See. There are two serious problems here. The first is, its not a sudden prevalence of child predators that is a problem, its that they are now so obvious. Bear with me, I will explain what I mean by that. My uncle was one, and he was molesting his daughter ***way*** before the news media was babbling about how many there are, or for that matter, well before we supposedly "lost our way", according to some others. There are two fundamental problems here. The first is a shift in views about predation, which has actually gotten more conservative imho, the other is a willingness of various clueless "family values" groups to harp on how much better the world was. Well.. 200 years ago you could marry and/or sleep with someone that was 12-13 and no one would bat an eye. Arranged marriages often happened as far back as when they where 7-8, and they only waited until menstruation happened before making it "official". The rules about age limits where not imposed until like 1885 in England, and then it was "10", the US had a defacto standard of 10, but not legal rule for it, until roughly the same time period, the *end* of the 19th century. Sorry I can't give a clearer date, but trying to Google the right article would take me ages, since most pages involve "current" ages of consent, which can range from 13 in Hawaii, to 19+ if you are the wrong sex and gay (loved that one. Women could have lesbian sex at like 17, but gay men had to be at least 19, or something like that...), in other places.

In any case, 90% of what we call pedophilia today was nothing of the sort until near the start of the 1900s, and it wasn't until the advent of TV that it become something that could be dumped on the news, in the homes of every single person in the country, the moment some wacko, in some obscure neighborhood or town, chased some 14 year olds.

Like many things, its not an *increase* of these things that is at issue, its a distorted view of history and what people cared about in the first place, combined with easy access to information. Same with the stuff like school shootings. The happen about once a century, followed by a few copycats. The only thing that has changed is the excuses people come up with to absolve the parents and school, and the number of other nuts that hear about it, and become tempted to try the same thing.
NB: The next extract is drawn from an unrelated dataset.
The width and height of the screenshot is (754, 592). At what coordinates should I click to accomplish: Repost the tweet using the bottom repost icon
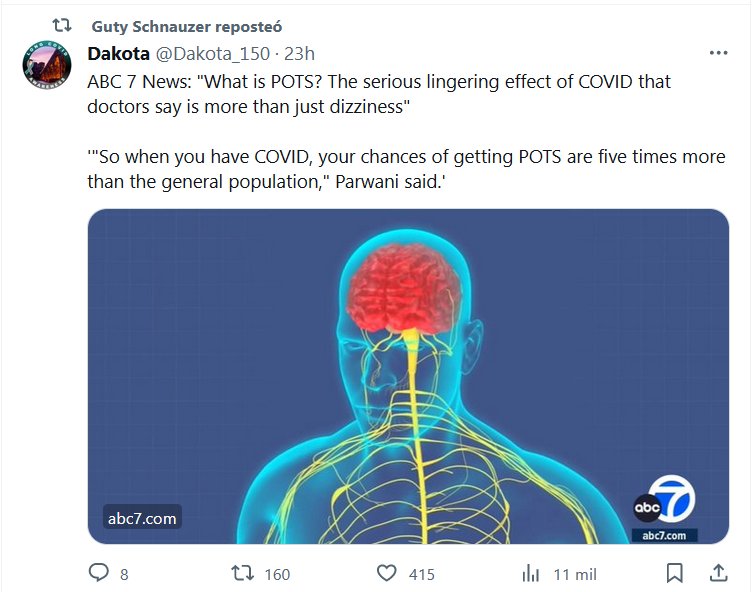(241, 574)
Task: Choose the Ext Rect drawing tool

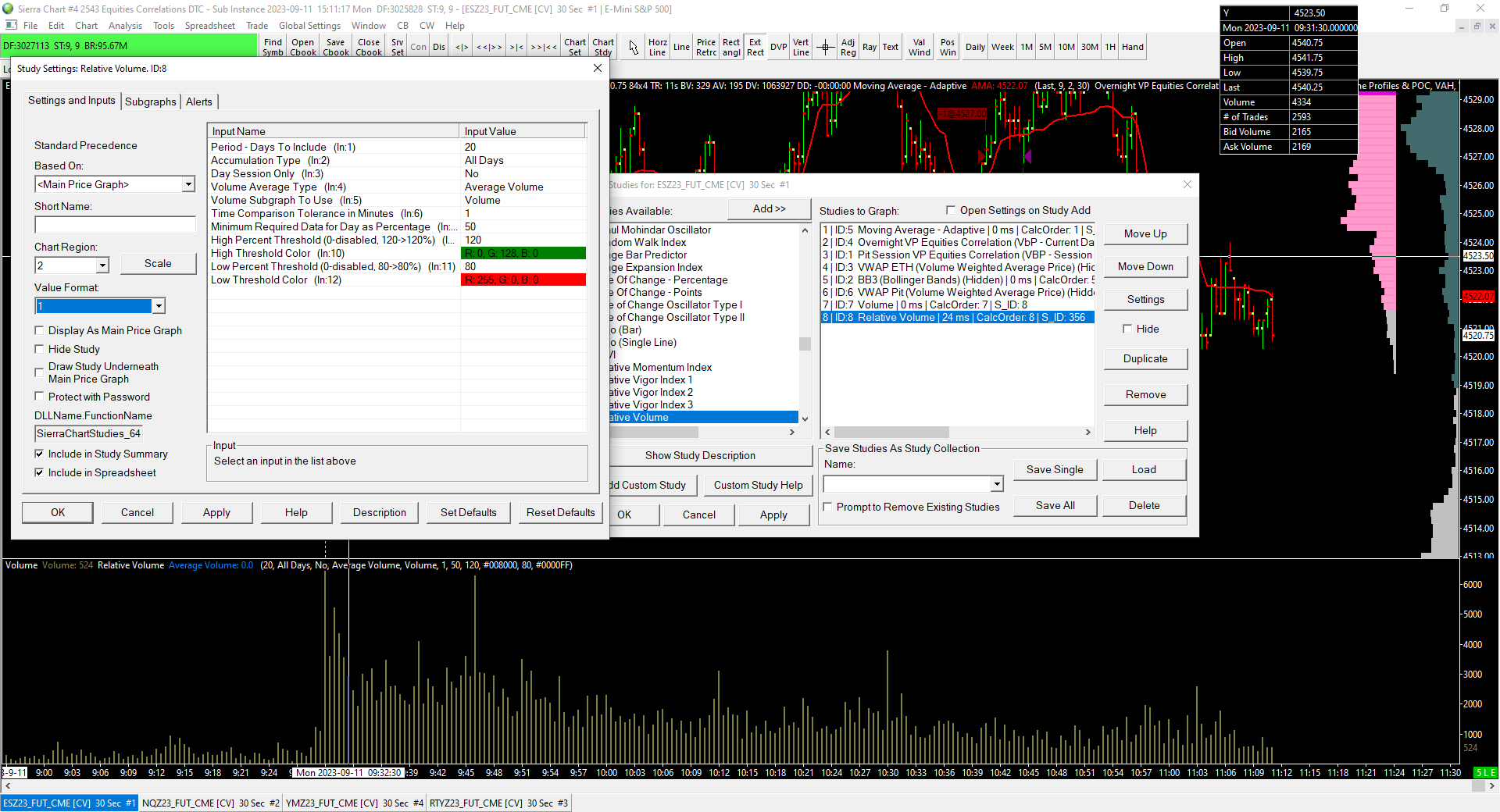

Its as Lasher says. We have this fictitious view of what "innocence" means, and some people, who have a lot of money, free time, and influential organizations, want to propagate that silly definition, and all the bad, incorrect, mangled or just made up history they spout to defend it (i.e. "golden age" when these things didn't happen gibberish), in the delusional belief that ignoring real history, failing to provide kids with real facts, and demonizing everyone/thing that they don't personally like, will "fix" the problem. Usually, it just makes it easier for the predators to hide (like some priests I can name), leads people to consider useless solutions (which assume the made up utopian history is true) and exaggerate any and all real problems. And of course, being as this is dogma to them, the single worst thing in the universe isn't the predators they inadvertently protect/enable through this ignorance by doing this, its the people that call them fools and tell them they got it all backwards.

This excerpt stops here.